TRY IT:
Retype the material below, keeping each line identical.

RECORDS SHOWN:

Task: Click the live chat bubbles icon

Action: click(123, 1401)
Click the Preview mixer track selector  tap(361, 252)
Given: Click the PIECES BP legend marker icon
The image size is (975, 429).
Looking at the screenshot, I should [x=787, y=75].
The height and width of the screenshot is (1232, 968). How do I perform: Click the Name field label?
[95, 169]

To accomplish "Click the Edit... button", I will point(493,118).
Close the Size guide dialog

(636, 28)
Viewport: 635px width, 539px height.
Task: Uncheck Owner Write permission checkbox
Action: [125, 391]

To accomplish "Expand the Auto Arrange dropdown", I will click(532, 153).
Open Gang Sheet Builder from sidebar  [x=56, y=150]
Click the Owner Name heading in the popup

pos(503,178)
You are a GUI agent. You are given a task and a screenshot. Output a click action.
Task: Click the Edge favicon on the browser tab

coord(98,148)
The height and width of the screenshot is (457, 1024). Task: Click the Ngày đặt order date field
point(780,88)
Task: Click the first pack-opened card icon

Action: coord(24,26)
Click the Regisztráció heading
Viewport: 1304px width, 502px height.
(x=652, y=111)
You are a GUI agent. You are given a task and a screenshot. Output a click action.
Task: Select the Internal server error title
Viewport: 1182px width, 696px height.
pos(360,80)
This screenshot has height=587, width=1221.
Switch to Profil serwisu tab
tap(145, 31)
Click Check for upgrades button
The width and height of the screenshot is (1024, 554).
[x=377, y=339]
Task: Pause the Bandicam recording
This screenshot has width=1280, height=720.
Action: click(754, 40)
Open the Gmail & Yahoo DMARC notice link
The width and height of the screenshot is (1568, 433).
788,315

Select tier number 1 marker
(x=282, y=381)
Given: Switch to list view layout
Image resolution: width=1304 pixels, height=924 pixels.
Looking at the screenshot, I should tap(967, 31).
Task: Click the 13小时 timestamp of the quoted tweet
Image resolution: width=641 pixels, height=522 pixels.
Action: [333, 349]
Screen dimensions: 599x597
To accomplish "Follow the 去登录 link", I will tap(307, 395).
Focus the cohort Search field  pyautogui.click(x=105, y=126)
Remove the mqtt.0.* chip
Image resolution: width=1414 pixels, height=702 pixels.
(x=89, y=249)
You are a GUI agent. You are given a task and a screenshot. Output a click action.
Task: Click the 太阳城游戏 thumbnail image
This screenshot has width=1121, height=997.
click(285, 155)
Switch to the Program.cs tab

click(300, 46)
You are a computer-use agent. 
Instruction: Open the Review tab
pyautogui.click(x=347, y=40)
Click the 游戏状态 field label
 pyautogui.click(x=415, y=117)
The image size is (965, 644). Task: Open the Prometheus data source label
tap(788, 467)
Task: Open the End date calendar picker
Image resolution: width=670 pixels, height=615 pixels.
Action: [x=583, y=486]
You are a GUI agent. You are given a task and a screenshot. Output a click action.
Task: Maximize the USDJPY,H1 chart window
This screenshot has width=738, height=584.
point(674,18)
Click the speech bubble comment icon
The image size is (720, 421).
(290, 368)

REPLY TO THE EXERCISE:
Task: Click the live chat bubbles icon

Action: click(123, 1401)
Click the Preview mixer track selector  tap(361, 252)
Given: Click the PIECES BP legend marker icon
The image size is (975, 429).
Looking at the screenshot, I should [x=787, y=75].
The height and width of the screenshot is (1232, 968). How do I perform: Click the Name field label?
[95, 169]

To accomplish "Click the Edit... button", I will point(493,118).
Close the Size guide dialog

(636, 28)
Viewport: 635px width, 539px height.
Task: Uncheck Owner Write permission checkbox
Action: [125, 391]

To accomplish "Expand the Auto Arrange dropdown", I will click(532, 153).
Open Gang Sheet Builder from sidebar  [x=56, y=150]
Click the Owner Name heading in the popup

pos(503,178)
You are a GUI agent. You are given a task and a screenshot. Output a click action.
Task: Click the Edge favicon on the browser tab

coord(98,148)
The height and width of the screenshot is (457, 1024). Task: Click the Ngày đặt order date field
point(780,88)
Task: Click the first pack-opened card icon

Action: coord(24,26)
Click the Regisztráció heading
Viewport: 1304px width, 502px height.
(x=652, y=111)
You are a GUI agent. You are given a task and a screenshot. Output a click action.
Task: Select the Internal server error title
Viewport: 1182px width, 696px height.
pos(360,80)
This screenshot has height=587, width=1221.
Switch to Profil serwisu tab
tap(145, 31)
Click Check for upgrades button
The width and height of the screenshot is (1024, 554).
[x=377, y=339]
Task: Pause the Bandicam recording
This screenshot has width=1280, height=720.
Action: click(754, 40)
Open the Gmail & Yahoo DMARC notice link
The width and height of the screenshot is (1568, 433).
788,315

Select tier number 1 marker
(x=282, y=381)
Given: Switch to list view layout
Image resolution: width=1304 pixels, height=924 pixels.
Looking at the screenshot, I should tap(967, 31).
Task: Click the 13小时 timestamp of the quoted tweet
Image resolution: width=641 pixels, height=522 pixels.
Action: [333, 349]
Screen dimensions: 599x597
To accomplish "Follow the 去登录 link", I will tap(307, 395).
Focus the cohort Search field  pyautogui.click(x=105, y=126)
Remove the mqtt.0.* chip
Image resolution: width=1414 pixels, height=702 pixels.
(x=89, y=249)
You are a GUI agent. You are given a task and a screenshot. Output a click action.
Task: Click the 太阳城游戏 thumbnail image
This screenshot has width=1121, height=997.
click(285, 155)
Switch to the Program.cs tab

click(300, 46)
You are a computer-use agent. 
Instruction: Open the Review tab
pyautogui.click(x=347, y=40)
Click the 游戏状态 field label
 pyautogui.click(x=415, y=117)
The image size is (965, 644). Task: Open the Prometheus data source label
tap(788, 467)
Task: Open the End date calendar picker
Image resolution: width=670 pixels, height=615 pixels.
Action: [x=583, y=486]
You are a GUI agent. You are given a task and a screenshot. Output a click action.
Task: Maximize the USDJPY,H1 chart window
This screenshot has width=738, height=584.
point(674,18)
Click the speech bubble comment icon
The image size is (720, 421).
(290, 368)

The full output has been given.